A Varese si impara a convivere con l’autismo

Oltre 500 persone provenienti da tutta Italia al congresso della Fondazione Piatti e Anffas

Di autismo non si muore; con l’autismo, però, bisogna convivere. Ma come? Quale sarà il futuro di bambini a cui è stato diagnosticato il disturbo dello spettro autistico? Come fare a migliorare la loro vita?

Ieri oltre 500 persone provenienti da tutta Italia, in gran parte genitori di figli autistici, hanno affollato il De Filippi per partecipare alla giornata di studi «Autismo: parlano i genitori» organizzata da Fondazione Piatti e Anffas Varese. Un momento importante per discutere di una disabilità intellettiva e relazionale che si stima interessare una persona su 88 (diagnosi più puntuali hanno reso l’autismo 3-4 volte più frequente rispetto a 30 anni fa), ma di cui al momento non si conoscono le cause e di cui non c’è una terapia di guarigione.

In un contesto privo di dati certi, dare la parola ai genitori significa infatti sia ascoltarne i bisogni che provare a darne risposta.

La mattinata si è aperta illustrando i dati raccolti attraverso un’indagine on-line svolta da Fondazione Piatti e Anffas nell’arco di quattro mesi, a cui hanno aderito 89 persone, con una prevalenza di abitanti del nord (64 per cento del campione) di età compresa tra i 31 e 50 anni (50 per cento del campione). Il 25 per cento di loro ha dichiarato d’avere figli di età compresa tra gli 0 e i 5 anni; il 16 per cento tra i 16 e i 20 anni, segno che le fasi della vita dei figli vissute con più apprensione dai genitori sono la prima infanzia e il passaggio all’età adulta. Il questionario lasciava la possibilità di porre domande mirate, che nella maggior parte dei casi hanno riguardato gli interventi di riabilitazione, il 24 per cento la qualità della vita.

Moltissime persone si sono dichiarate preoccupate per il futuro lavorativo dei loro figli, tanto più che molte aziende preferiscono prendere sanzioni piuttosto che assumere disabili.

«La spinta alla ricerca dovrebbe puntare a trattamenti e percorsi di “abilitazione” che possano essere ponderati con indicatori di qualità della vita – ha spiegato Michele Imperiali, direttore generale di Fondazione Piatti -. Le famiglie lasciate sole possono incappare in professionisti che pensano di avere la verità in tasca e che affrontano i disturbi dello spettro autistico proponendo un determinato metodo di riabilitazione piuttosto che un altro.

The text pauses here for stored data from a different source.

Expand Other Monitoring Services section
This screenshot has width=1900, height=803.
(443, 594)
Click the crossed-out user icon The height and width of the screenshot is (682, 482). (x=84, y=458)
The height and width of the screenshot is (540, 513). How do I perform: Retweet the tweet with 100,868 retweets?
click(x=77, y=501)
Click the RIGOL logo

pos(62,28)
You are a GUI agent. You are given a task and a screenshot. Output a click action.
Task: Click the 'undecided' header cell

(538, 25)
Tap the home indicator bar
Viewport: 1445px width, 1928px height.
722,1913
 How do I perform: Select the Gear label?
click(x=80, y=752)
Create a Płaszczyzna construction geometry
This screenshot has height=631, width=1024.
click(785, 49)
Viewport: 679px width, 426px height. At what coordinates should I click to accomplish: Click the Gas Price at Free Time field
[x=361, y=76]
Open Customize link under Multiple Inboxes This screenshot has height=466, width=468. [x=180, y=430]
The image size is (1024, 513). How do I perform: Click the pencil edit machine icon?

Noi, invece, crediamo che la presa in carico del ragazzo debba avvenire insieme ai genitori, costruendo un percorso mirato sulla persona, con il continuo confronto tra famiglia e operatori. In questo modo, se sbaglieremo, lo faremo insieme».

Per quanto riguarda la qualità della vita, la Fondazione Piatti propone il modello «Come se», che consiste nel ricreare ambienti di vita di tutti i giorni e farli diventare abitudine per bambini e ragazzi autistici, facendo intervenire in questi i diversi professionisti (educatori, logopedisti, etc). Un centro specializzato su questo approccio è stato aperto alla Nuova Brunella di via Crispi.

La tempestività dell’intervento riabilitativo è fondamentale, ma le risorse non sono molte. «La neuropsichiatria infantile, che prende in carico pazienti da 0 a 18 anni, ha a che fare con tutta una serie di problematicità, ma ha poche risorse – ha aggiunto Imperiali – Risorse superiori, invece, sono destinate ai disturbi cronici della salute mentale. Questo modo di dividere le risorse, per forza di cose, si traduce in meno prevenzione e più cure successive».

Gli “atti” della giornata saranno forniti all’Oms in vista delle linee guida che saranno tracciate nel 2017.